"""
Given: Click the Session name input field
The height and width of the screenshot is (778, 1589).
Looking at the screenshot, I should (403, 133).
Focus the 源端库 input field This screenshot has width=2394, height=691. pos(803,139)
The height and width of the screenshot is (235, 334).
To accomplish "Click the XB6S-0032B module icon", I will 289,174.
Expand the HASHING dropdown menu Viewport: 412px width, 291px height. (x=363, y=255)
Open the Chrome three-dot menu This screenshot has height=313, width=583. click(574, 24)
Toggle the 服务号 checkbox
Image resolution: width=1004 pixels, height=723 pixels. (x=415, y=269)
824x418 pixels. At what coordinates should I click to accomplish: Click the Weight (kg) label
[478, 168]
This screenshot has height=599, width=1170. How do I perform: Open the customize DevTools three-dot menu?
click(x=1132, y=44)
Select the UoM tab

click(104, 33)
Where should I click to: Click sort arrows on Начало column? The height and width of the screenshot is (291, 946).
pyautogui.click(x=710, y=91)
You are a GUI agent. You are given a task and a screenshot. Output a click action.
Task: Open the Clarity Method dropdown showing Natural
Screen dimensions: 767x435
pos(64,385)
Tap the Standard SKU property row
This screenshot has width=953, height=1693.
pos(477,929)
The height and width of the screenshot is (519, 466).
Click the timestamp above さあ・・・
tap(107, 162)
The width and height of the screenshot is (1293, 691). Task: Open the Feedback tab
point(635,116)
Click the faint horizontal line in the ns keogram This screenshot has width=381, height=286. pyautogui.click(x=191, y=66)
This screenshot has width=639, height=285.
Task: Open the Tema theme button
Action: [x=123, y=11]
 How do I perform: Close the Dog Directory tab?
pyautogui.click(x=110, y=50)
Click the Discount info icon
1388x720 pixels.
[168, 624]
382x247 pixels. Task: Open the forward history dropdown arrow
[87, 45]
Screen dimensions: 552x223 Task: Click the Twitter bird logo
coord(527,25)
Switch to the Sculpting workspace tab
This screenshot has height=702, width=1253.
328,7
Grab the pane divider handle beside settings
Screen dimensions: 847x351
"""
An exact copy of the lines from the one with "824x418 pixels. At" to the final line of the entries is all that the answer should hold.

824x418 pixels. At what coordinates should I click to accomplish: Click the Weight (kg) label
[478, 168]
This screenshot has height=599, width=1170. How do I perform: Open the customize DevTools three-dot menu?
click(x=1132, y=44)
Select the UoM tab

click(104, 33)
Where should I click to: Click sort arrows on Начало column? The height and width of the screenshot is (291, 946).
pyautogui.click(x=710, y=91)
You are a GUI agent. You are given a task and a screenshot. Output a click action.
Task: Open the Clarity Method dropdown showing Natural
Screen dimensions: 767x435
pos(64,385)
Tap the Standard SKU property row
This screenshot has width=953, height=1693.
pos(477,929)
The height and width of the screenshot is (519, 466).
Click the timestamp above さあ・・・
tap(107, 162)
The width and height of the screenshot is (1293, 691). Task: Open the Feedback tab
point(635,116)
Click the faint horizontal line in the ns keogram This screenshot has width=381, height=286. pyautogui.click(x=191, y=66)
This screenshot has width=639, height=285.
Task: Open the Tema theme button
Action: [x=123, y=11]
 How do I perform: Close the Dog Directory tab?
pyautogui.click(x=110, y=50)
Click the Discount info icon
1388x720 pixels.
[168, 624]
382x247 pixels. Task: Open the forward history dropdown arrow
[87, 45]
Screen dimensions: 552x223 Task: Click the Twitter bird logo
coord(527,25)
Switch to the Sculpting workspace tab
This screenshot has height=702, width=1253.
328,7
Grab the pane divider handle beside settings
Screen dimensions: 847x351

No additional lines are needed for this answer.